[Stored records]
------------

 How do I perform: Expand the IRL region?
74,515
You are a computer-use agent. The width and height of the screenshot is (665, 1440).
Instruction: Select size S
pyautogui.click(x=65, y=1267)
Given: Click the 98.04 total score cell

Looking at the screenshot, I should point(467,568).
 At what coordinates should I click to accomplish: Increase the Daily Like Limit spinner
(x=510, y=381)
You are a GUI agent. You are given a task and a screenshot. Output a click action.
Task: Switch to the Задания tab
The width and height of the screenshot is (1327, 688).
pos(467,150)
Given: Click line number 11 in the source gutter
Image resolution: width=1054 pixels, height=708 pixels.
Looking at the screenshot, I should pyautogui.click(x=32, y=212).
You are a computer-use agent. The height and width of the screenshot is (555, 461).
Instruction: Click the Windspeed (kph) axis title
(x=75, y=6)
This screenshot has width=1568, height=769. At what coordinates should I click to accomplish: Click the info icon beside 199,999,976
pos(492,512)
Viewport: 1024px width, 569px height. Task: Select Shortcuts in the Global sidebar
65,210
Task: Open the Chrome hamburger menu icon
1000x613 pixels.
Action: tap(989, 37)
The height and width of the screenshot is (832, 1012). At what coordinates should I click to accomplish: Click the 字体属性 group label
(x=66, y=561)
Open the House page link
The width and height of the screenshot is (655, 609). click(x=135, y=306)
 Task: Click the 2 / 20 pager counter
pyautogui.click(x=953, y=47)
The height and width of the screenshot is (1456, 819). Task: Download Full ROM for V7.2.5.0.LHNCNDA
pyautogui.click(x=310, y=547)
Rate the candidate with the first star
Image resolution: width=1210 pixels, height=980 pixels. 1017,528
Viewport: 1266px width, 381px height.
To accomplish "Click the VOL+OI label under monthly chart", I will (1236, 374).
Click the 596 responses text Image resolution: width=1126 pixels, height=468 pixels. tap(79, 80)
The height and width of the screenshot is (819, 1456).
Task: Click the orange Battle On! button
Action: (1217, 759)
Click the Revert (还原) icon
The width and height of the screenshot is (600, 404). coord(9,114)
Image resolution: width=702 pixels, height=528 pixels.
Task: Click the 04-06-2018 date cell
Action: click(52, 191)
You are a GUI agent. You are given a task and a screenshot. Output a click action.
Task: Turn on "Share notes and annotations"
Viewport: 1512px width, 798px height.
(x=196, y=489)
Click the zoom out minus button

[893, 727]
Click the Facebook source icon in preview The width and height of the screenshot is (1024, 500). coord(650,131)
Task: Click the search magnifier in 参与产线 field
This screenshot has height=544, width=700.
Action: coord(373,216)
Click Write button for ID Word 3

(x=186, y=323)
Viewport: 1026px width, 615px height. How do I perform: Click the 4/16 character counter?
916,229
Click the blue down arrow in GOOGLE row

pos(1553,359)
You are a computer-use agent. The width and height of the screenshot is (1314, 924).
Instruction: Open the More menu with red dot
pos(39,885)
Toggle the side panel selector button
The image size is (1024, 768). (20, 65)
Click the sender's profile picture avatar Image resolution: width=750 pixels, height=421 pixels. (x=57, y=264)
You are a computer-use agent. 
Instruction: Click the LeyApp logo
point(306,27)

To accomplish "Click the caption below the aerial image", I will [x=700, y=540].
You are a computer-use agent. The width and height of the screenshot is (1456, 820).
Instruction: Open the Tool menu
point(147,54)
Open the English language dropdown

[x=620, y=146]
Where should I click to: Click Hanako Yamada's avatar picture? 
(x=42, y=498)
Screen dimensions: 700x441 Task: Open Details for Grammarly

------------

WORK TO COMPLETE: Every line in the data above that contains "agent" needs to be copied.

ANSWER SECTION:
You are a computer-use agent. The width and height of the screenshot is (665, 1440).
You are a GUI agent. You are given a task and a screenshot. Output a click action.
You are a computer-use agent. The height and width of the screenshot is (555, 461).
You are a GUI agent. You are given a task and a screenshot. Output a click action.
You are a computer-use agent. The width and height of the screenshot is (1314, 924).
You are a computer-use agent. 
You are a computer-use agent. The width and height of the screenshot is (1456, 820).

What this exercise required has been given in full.